As a boy, Frank (Thomas Robinson) visits the 1964 New York World’s Fair, where he presents his homemade (flawed) jetpack to an ornery scientist, David Nix (played by an excellent Hugh Laurie). There, Frank encounters a young ‘girl’ with big eyes, Athena (Raffey Cassidy), who tells him “I’m the future.” He follows her and Nix to the “It’s a Small World” ride that takes him through an inter-dimensional portal to a utopian city of gleaming inventions and intentions, where his jetpack works.

The first Tomorrowland opened when Disneyland did, on July 17, 1955 in Anaheim, CA. It represented the future in 1986. Like Disney films in later years, Tomorrowland and Disneyland showcased the future as partly a Walt Disney vision, and partly a vision developed by sponsoring corporations. Monsanto Company, American Motors (a General Motors competitor), Richfield Oil, and Dutch Boy Paint were among the firms exhibiting products there in the early years. The TWA Moonliner, a cornerstone of Tomorrowland, was itself a product placement championed by TWA’s Howard Hughes in partnership with Walt Disney. Autopia, an opening-day attraction, offered views of the future National Interstate Highway System. It remains the only attraction open since the start of Tomorrowland.

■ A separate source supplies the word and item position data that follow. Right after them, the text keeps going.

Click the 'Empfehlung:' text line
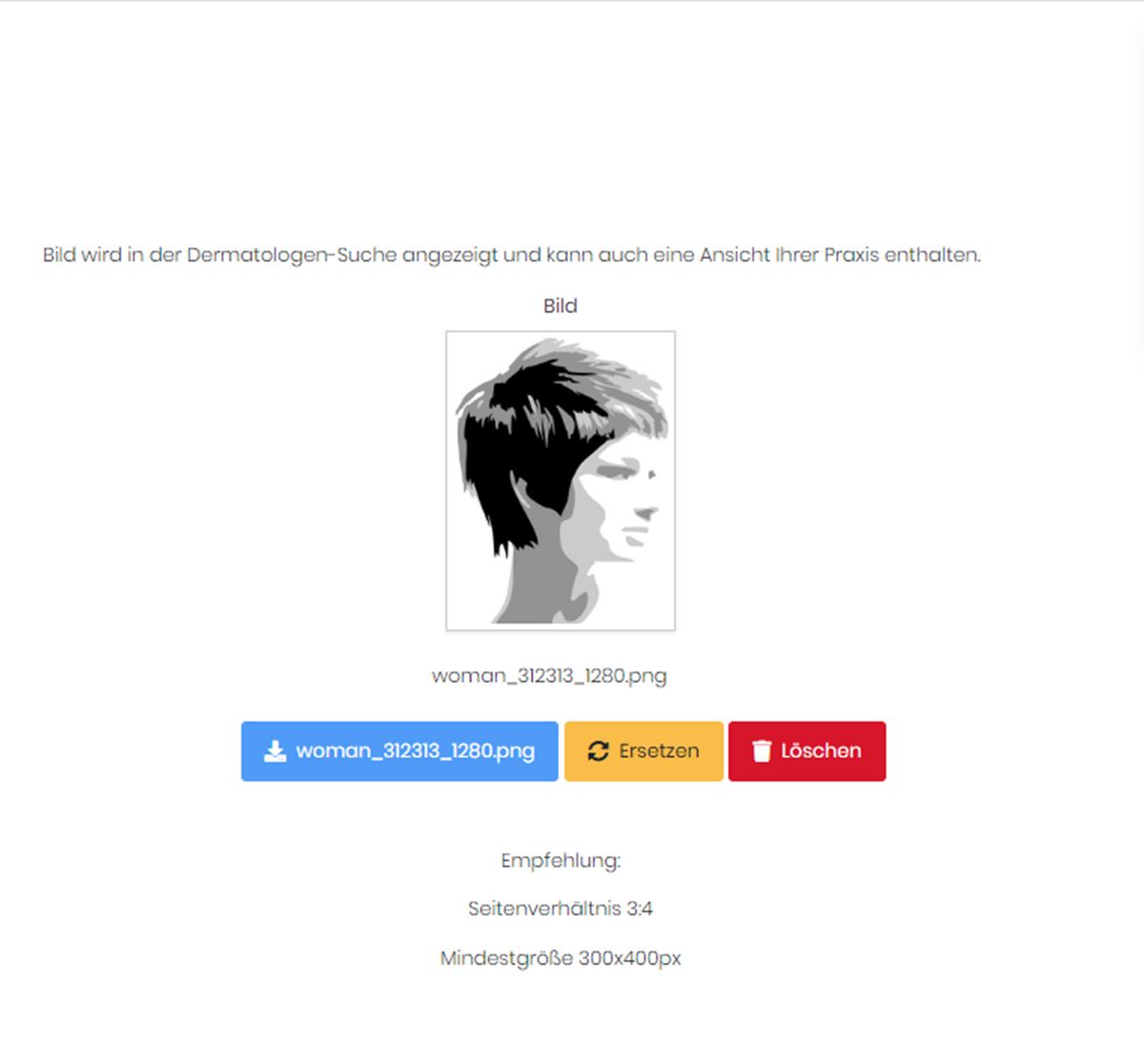This screenshot has width=1144, height=1064. (561, 861)
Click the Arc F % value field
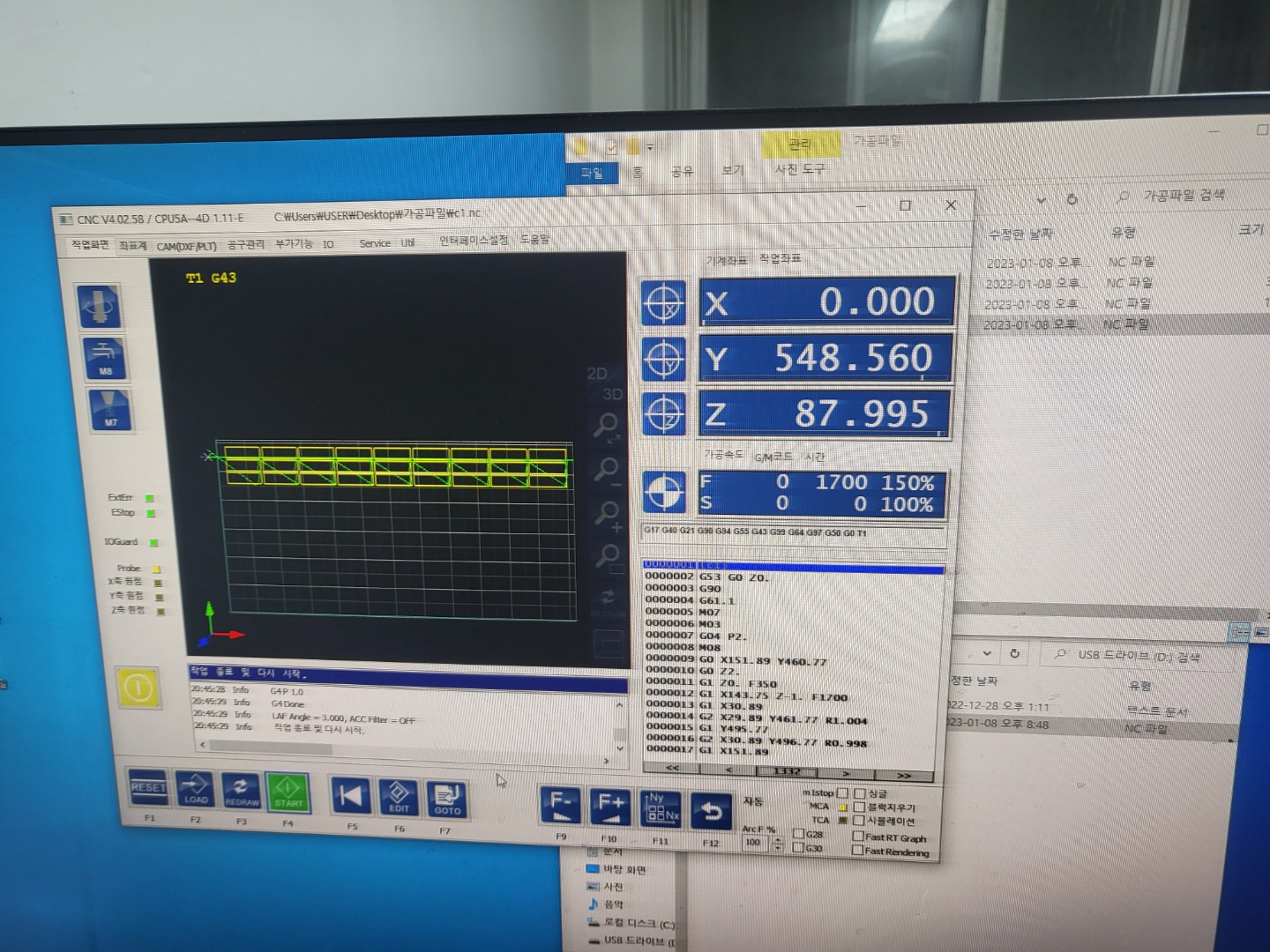Image resolution: width=1270 pixels, height=952 pixels. tap(754, 843)
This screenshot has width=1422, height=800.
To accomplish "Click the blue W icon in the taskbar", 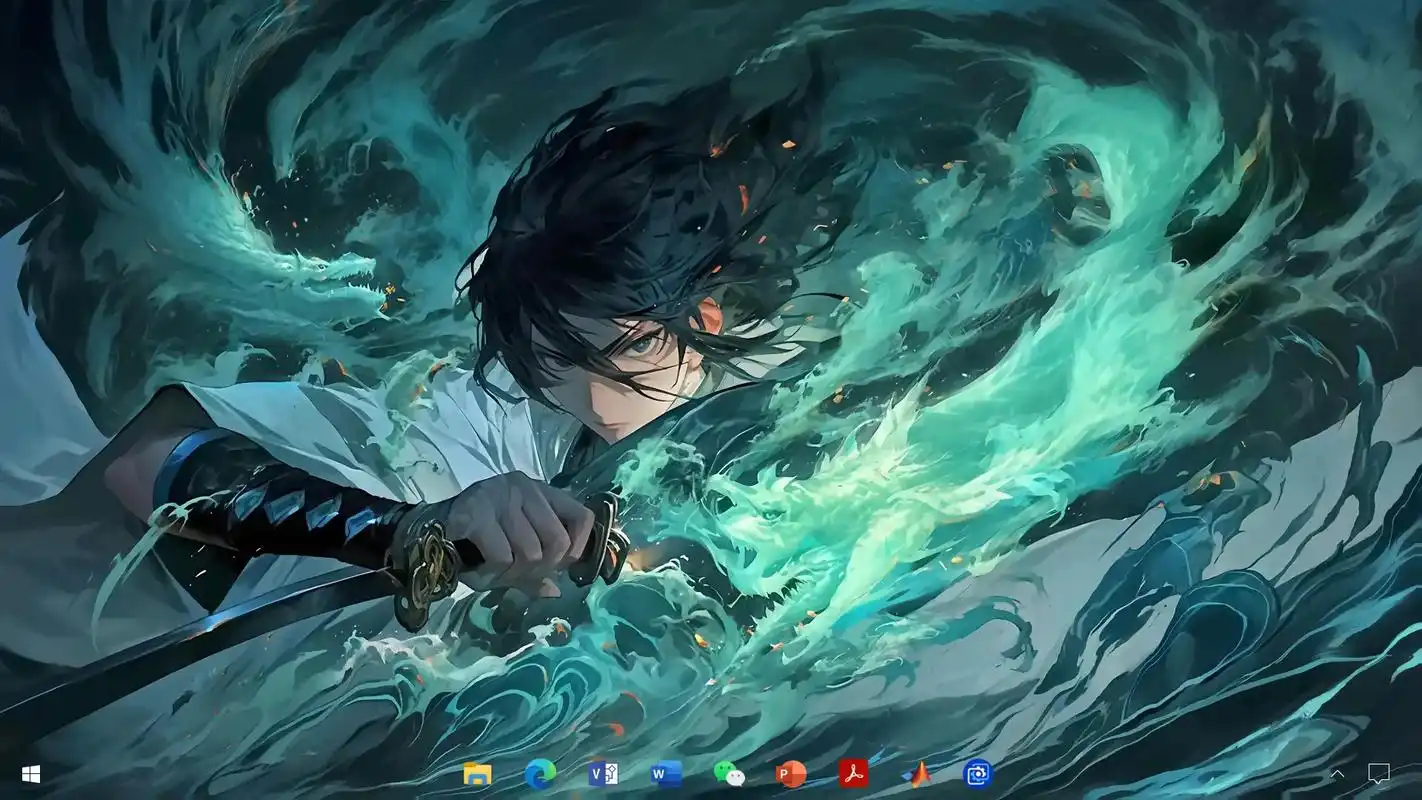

Charles Erwin Wilson, head of General Motors when President Eisenhower selected him as Secretary of Defense in January 1953 assisted in the planning of the Interstate Highway System that was authorized by the National Interstate and Defense Highways Act of 1956 on June 29, the year after Tomorrowland opened.

General Motors (GM) is promoting the new Chevrolet Volt in conjunction with Tomorrowland. It’s based on five concepts from the past. Firebird III, debuted at the 1959 Motorama. Firebird IV was an experimental car created to explore automatic highways and built for the 1964 New York World’s Fair. Aerodynamics, intrinsic to the Volt’s design, heavily influenced the Astro II first revealed at the 1968 New York Auto Show. Astro III was a two-passenger experimental car in 1969 fashioned as a jet. In 1987, Chevrolet built its Express concept as part of a government project regarding high-speed, limited access commuter roads for specialized vehicles.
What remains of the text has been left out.